A lawsuit filed on behalf of two Japanese-American former Japanese sex slaves is one of the most controversial lawsuits filed in the United States.
Forbes contributor Eamonn Fingelton writes about the little-known lawsuit that has enraged many, including many lawyers and legal bloggers. One, LA criminal lawyer Ken White calls the lawsuit “thoroughly contemptible.” Others have equally strong words to say about the suit.
Would any self-respecting U.S. law firm represent a client who suggested the Jews deserved the Holocaust? Probably not. As a matter of honor, most law firms would run a mile, and even the least honorable would conclude that the damage to their reputation wasn’t worth it.
Where imperial Japan’s atrocities are concerned, however, at least one top U.S. law firm hasn’t been so choosy. In what is surely one of the most controversial civil suits ever filed in the United States, the Los Angeles office of Mayer Brown is trying to prove that the so-called comfort women – the sex slaves used by the Imperial Japanese Army in World War II – were no more than common prostitutes.

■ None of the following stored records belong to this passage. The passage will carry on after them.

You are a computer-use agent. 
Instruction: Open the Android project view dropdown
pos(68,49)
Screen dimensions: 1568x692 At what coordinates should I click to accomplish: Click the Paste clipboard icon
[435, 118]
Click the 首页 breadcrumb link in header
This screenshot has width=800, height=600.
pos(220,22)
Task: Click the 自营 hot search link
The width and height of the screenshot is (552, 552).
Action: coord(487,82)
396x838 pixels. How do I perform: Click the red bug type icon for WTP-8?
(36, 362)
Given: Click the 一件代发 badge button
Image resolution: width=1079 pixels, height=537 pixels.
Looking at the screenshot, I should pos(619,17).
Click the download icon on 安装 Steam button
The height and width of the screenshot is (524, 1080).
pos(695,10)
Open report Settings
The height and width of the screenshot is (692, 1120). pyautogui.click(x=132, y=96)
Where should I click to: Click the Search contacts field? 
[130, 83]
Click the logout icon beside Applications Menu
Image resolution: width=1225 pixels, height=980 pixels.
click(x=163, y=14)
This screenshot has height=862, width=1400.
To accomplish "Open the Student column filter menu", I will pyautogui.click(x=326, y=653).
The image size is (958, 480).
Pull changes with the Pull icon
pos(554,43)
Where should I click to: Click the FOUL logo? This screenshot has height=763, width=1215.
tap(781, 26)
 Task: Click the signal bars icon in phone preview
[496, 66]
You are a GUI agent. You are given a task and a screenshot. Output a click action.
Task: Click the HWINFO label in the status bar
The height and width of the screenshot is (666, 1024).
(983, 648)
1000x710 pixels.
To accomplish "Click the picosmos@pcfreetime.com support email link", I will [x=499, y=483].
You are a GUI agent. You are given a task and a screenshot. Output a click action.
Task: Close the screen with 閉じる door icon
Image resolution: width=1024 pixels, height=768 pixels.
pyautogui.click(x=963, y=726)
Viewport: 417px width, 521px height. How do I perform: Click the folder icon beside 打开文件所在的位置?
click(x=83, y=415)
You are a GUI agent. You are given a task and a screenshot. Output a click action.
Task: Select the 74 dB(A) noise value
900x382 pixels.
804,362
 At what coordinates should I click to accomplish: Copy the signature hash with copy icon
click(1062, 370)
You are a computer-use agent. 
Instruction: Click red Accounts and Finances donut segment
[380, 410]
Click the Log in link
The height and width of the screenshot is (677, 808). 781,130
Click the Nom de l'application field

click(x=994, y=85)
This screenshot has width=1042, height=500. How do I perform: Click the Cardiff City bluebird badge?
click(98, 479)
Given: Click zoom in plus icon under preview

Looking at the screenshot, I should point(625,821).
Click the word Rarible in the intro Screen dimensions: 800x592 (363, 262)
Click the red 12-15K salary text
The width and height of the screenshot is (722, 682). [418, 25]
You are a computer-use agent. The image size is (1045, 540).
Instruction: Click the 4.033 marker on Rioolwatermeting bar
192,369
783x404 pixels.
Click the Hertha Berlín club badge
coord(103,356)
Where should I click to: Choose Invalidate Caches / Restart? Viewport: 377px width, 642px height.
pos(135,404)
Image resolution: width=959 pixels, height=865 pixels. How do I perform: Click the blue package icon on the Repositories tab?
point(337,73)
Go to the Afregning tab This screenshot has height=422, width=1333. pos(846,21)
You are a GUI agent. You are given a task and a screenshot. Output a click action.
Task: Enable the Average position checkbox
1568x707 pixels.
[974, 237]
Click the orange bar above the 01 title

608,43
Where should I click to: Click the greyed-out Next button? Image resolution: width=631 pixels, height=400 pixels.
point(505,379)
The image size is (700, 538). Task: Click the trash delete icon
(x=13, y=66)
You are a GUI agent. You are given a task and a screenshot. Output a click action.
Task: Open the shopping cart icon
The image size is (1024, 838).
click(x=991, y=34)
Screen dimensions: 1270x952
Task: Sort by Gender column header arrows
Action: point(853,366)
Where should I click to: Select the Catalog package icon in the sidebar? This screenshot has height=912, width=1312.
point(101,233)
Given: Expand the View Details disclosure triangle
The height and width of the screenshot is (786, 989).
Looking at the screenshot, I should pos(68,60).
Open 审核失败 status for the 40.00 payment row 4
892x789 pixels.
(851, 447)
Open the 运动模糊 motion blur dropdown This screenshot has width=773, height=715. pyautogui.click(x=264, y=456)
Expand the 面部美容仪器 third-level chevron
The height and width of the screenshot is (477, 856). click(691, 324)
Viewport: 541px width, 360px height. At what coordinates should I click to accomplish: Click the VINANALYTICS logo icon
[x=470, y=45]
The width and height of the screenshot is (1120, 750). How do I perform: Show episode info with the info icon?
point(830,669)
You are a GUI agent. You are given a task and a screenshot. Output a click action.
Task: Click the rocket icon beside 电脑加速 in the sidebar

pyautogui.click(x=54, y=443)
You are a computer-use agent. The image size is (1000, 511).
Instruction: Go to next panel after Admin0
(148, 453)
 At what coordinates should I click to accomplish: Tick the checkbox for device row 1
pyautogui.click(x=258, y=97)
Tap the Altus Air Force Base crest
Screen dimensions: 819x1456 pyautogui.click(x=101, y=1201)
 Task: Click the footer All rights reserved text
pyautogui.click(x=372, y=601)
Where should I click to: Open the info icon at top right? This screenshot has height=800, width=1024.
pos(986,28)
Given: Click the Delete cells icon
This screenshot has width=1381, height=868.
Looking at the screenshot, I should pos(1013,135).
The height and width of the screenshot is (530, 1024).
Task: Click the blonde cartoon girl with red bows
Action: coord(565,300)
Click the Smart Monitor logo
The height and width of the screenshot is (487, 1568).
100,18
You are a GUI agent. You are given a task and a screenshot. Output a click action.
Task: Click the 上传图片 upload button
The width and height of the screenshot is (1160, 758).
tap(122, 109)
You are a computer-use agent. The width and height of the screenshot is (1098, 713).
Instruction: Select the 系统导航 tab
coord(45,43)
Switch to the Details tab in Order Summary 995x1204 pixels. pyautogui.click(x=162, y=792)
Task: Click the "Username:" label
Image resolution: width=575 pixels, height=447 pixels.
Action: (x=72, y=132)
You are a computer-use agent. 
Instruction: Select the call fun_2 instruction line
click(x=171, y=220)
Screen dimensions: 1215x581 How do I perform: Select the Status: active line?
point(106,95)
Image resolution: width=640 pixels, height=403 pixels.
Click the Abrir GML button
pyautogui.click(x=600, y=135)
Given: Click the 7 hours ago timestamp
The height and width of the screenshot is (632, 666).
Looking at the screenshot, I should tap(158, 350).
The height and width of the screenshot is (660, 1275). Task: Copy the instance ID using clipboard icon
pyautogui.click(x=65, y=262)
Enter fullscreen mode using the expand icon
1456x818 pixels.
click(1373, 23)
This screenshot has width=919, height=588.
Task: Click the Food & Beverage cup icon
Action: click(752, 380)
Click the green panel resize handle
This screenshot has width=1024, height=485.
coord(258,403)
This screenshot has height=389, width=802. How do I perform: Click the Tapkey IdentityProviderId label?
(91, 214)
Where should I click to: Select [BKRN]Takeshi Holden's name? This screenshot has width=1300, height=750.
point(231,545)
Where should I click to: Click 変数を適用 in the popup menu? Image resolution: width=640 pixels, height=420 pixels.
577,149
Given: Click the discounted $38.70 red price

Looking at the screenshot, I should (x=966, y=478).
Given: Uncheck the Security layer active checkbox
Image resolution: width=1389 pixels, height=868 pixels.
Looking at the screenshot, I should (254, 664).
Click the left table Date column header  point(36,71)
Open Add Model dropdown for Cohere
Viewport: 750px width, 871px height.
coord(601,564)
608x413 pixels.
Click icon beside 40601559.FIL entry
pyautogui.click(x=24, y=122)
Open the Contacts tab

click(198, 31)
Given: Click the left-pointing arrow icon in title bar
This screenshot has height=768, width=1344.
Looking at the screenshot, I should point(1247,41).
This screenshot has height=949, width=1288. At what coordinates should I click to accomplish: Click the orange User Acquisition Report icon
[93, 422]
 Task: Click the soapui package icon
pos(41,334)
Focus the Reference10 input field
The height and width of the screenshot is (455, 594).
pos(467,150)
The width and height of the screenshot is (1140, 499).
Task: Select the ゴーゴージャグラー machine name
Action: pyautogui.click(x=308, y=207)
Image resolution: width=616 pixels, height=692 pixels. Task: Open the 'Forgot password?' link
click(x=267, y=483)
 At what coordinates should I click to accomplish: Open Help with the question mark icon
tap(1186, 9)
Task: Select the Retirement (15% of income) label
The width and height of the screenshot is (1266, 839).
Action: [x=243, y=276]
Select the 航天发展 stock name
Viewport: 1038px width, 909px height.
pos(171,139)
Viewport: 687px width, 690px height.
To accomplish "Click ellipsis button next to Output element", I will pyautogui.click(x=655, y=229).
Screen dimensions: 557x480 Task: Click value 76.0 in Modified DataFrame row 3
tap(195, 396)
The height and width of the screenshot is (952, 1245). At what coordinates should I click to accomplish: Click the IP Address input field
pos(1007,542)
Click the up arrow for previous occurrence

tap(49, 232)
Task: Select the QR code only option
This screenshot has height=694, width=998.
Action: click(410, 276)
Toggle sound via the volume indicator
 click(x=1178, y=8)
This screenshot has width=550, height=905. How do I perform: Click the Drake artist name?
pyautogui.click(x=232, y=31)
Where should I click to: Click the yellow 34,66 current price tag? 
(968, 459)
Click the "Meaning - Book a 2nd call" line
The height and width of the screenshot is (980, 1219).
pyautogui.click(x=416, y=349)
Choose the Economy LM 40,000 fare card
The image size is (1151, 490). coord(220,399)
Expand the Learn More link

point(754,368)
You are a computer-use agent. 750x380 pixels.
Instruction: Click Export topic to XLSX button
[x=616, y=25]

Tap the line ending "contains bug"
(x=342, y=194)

The suit has been filed on behalf of two Japanese-Americans, Michiko Shiota Gingery and Koichi Mera, plus a corporation called GAHT-US (a bizarre entity whose involvement must be a particular embarrassment to any decent person at Mayer Brown – more about this in a moment). At the center of the controversy is a Korean-funded memorial to the comfort women which was recently established in a park in Glendale, California. The suit suggests that the above named Japanese-Americans will suffer “irreparable injury” from “feelings of exclusion, discomfort, and anger” if the memorial is not removed.
This is, of course, the functional equivalent of suggesting that German-Americans suffer “irreparable injury” from memorials to the Jewish Holocaust. Basically it is preposterous.
Although the suit has so far received little attention in the mainstream American press, it has provoked outrage elsewhere, not least in London where the noted British commentator Robert Fisk has provided a particularly trenchant account. It has also sparked a firestorm among legal bloggers. Here, for instance, is a comment from Ken White, a prominent Los Angeles-based criminal attorney: “I cannot remember a lawsuit that so immediately repulsed and enraged…..This lawsuit is thoroughly contemptible. It should fail, and everyone involved should face severe social consequences.”
Strong words but White’s assessment is hard to fault. The indisputable historical record, after all, shows that countless women who served in the Imperial Army’s brothels were innocents seized at gunpoint in Japan’s erstwhile colonies and forced into sexual servitude. (Yes, of course, not all were innocents. The army’s first recourse was to professional prostitutes but even if every prostitute was prepared to volunteer for the truly appalling conditions involved, there were far too few prostitutes to serve the army’s purposes. Japan’s war was vast, spread as it was across eight time zones and involving at least six million troops — and for all in forward positions it was a nightmare.)